*Textauszug:*
────────

Veröffentlichung: Magazin DGservice Nr. 4/Dezember 2022 - aktualisiert am 01.12.2023


Unter bestimmten gesetzlichen Voraussetzungen lässt sich die Normalarbeitszeit flexibel gestalten. Aus diesem Grund sehen zahlreiche Kollektivverträge Durchrechnungszeiträume vor, innerhalb derer sich die Arbeitszeit im Durchschnitt ausgeglichen verteilt. Was bei der Bildung der Beitragsgrundlage bei abweichender Normalarbeitszeit zu beachten ist und wie Sie die monatliche Beitragsgrundlagenmeldung (mBGM) korrekt ausfertigen, lesen Sie hier.

────────

*Liste der Datensätze:*
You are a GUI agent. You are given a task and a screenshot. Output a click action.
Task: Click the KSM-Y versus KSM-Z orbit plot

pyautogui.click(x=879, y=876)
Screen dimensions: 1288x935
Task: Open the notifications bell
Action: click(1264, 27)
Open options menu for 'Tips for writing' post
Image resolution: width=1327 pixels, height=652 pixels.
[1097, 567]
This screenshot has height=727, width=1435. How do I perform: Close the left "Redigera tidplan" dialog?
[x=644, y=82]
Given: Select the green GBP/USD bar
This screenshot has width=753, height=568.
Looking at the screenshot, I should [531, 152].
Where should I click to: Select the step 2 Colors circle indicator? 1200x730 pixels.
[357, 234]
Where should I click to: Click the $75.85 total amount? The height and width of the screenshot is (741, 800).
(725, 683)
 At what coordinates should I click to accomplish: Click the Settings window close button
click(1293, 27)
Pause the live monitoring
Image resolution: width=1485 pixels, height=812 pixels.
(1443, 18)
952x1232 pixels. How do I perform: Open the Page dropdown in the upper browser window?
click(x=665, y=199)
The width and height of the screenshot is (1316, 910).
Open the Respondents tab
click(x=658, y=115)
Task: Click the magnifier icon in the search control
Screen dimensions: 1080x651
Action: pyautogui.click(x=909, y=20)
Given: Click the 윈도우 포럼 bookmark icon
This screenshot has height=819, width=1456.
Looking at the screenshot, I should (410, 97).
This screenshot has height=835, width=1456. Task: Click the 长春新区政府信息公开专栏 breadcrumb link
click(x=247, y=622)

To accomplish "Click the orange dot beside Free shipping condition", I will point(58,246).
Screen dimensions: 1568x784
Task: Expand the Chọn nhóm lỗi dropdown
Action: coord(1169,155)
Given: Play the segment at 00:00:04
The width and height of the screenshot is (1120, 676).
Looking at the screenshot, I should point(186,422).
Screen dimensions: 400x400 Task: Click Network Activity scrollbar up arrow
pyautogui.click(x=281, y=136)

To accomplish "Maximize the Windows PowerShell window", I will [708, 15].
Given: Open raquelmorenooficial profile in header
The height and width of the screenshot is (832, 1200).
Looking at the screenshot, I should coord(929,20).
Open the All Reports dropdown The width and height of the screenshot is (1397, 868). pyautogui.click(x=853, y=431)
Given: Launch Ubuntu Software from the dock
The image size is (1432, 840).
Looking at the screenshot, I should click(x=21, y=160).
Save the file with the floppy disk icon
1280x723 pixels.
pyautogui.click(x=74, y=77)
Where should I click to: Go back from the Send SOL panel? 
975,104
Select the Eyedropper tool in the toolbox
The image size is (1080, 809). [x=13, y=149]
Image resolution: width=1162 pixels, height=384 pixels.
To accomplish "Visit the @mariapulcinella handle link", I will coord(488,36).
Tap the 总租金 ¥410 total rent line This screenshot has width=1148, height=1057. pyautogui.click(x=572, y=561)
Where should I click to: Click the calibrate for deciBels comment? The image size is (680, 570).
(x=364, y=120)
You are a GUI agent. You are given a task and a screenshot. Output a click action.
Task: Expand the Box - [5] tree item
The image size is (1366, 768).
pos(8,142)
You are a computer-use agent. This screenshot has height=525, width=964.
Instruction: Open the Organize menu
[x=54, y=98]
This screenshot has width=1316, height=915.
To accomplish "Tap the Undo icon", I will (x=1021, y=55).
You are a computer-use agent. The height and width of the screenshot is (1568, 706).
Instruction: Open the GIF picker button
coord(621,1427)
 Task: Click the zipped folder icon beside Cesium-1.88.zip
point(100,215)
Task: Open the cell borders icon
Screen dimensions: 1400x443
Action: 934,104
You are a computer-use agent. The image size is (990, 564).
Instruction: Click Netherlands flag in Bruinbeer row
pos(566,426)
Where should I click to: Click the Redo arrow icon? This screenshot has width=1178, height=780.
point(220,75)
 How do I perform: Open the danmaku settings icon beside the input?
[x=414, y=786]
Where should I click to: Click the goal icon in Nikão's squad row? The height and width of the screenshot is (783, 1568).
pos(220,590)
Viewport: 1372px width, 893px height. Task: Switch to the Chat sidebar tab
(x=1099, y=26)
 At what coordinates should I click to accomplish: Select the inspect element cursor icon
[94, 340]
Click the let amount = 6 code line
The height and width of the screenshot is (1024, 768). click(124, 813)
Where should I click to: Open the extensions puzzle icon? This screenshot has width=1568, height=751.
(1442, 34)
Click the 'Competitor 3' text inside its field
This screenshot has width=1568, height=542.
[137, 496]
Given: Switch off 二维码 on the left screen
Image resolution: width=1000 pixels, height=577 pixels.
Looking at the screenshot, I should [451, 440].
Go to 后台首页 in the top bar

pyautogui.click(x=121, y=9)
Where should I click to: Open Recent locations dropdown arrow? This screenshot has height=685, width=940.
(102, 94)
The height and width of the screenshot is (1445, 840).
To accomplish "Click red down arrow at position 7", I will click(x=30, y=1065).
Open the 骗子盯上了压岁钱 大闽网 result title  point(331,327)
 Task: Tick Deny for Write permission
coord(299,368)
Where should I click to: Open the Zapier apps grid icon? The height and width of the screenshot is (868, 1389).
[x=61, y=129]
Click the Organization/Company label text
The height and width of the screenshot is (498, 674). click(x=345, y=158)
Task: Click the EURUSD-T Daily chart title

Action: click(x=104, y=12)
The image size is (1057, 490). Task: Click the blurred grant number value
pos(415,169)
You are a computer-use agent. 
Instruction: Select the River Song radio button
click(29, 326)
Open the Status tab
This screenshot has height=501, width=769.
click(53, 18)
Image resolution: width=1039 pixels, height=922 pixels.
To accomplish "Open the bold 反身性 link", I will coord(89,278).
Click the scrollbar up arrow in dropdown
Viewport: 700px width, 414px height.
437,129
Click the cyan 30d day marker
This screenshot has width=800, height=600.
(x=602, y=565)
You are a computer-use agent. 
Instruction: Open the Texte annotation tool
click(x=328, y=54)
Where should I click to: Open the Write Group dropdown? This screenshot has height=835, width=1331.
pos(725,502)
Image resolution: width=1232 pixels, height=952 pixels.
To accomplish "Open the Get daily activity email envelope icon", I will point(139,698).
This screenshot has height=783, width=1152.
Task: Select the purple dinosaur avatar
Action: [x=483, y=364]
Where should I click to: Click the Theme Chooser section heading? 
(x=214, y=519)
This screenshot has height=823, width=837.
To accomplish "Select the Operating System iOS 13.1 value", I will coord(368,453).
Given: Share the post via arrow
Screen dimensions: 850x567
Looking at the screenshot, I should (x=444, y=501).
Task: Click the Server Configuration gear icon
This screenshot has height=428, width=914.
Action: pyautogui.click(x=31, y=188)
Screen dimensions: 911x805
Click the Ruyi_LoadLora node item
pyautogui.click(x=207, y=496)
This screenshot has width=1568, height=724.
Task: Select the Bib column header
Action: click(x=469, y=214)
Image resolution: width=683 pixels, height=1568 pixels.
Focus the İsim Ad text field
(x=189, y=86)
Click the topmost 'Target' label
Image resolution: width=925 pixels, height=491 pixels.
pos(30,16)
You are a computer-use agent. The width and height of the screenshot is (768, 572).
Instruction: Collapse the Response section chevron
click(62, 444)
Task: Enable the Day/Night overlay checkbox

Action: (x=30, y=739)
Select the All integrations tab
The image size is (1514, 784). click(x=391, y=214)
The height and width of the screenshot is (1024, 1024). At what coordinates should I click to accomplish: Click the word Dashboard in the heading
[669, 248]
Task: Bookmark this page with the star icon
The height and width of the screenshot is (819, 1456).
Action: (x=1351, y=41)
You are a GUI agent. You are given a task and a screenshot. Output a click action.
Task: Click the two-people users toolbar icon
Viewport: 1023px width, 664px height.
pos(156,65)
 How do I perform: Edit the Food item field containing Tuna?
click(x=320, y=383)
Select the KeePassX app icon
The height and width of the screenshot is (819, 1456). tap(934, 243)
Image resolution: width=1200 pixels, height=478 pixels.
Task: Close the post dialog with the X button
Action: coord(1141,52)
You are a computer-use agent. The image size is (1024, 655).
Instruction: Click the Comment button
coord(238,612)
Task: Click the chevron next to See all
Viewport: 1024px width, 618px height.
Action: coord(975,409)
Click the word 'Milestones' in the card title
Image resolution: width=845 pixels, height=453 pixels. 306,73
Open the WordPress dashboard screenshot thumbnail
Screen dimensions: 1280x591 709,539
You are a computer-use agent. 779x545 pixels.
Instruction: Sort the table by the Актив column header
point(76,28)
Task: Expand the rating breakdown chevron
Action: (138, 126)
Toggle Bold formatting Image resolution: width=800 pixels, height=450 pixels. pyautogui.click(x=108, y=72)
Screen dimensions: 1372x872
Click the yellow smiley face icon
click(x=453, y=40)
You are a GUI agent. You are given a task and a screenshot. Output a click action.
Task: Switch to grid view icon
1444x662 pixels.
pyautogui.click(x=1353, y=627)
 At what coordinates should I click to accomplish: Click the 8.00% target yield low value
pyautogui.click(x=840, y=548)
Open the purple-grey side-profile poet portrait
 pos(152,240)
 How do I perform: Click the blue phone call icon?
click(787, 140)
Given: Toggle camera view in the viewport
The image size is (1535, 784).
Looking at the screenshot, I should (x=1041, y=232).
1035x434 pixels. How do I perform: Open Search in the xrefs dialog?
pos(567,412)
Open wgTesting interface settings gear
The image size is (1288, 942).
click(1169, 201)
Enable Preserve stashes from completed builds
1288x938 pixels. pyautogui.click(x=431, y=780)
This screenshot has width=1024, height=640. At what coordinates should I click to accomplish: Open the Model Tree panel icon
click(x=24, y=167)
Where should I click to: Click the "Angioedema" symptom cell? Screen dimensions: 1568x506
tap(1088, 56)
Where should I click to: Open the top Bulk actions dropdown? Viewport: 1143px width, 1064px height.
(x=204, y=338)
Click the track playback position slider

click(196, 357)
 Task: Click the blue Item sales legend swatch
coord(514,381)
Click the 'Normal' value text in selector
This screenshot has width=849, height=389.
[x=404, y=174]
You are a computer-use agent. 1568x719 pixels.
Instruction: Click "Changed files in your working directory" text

────────

*Aufgaben:*
1. An welchem Datum wurde der Textauszug aktualisiert?
2. Stimmen die folgenden Aussagen mit dem Textauszug überein? Antworten Sie jeweils mit Ja oder Nein und zitieren Sie die entscheidenden Worte.
(a) Der Textauszug erschien im Magazin DGservice.
(b) Die Normalarbeitszeit lässt sich ohne jede gesetzliche Voraussetzung flexibel gestalten.
(c) Zahlreiche Kollektivverträge sehen Durchrechnungszeiträume vor.
3. Übersetzen Sie bitte diesen Satz aus dem Textauszug ins Englische: „Aus diesem Grund sehen zahlreiche Kollektivverträge Durchrechnungszeiträume vor, innerhalb derer sich die Arbeitszeit im Durchschnitt ausgeglichen verteilt.“
Die Datensätze stammen aus einer anderen Quelle als der Textauszug.

*Die Lösungen:*
1. Am 01.12.2023.

2.
(a) Ja: „Veröffentlichung: Magazin DGservice Nr. 4/Dezember 2022“
(b) Nein: „Unter bestimmten gesetzlichen Voraussetzungen lässt sich die Normalarbeitszeit flexibel gestalten.“
(c) Ja: „sehen zahlreiche Kollektivverträge Durchrechnungszeiträume vor“

3. For this reason, numerous collective agreements provide for averaging periods within which working time is distributed evenly on average.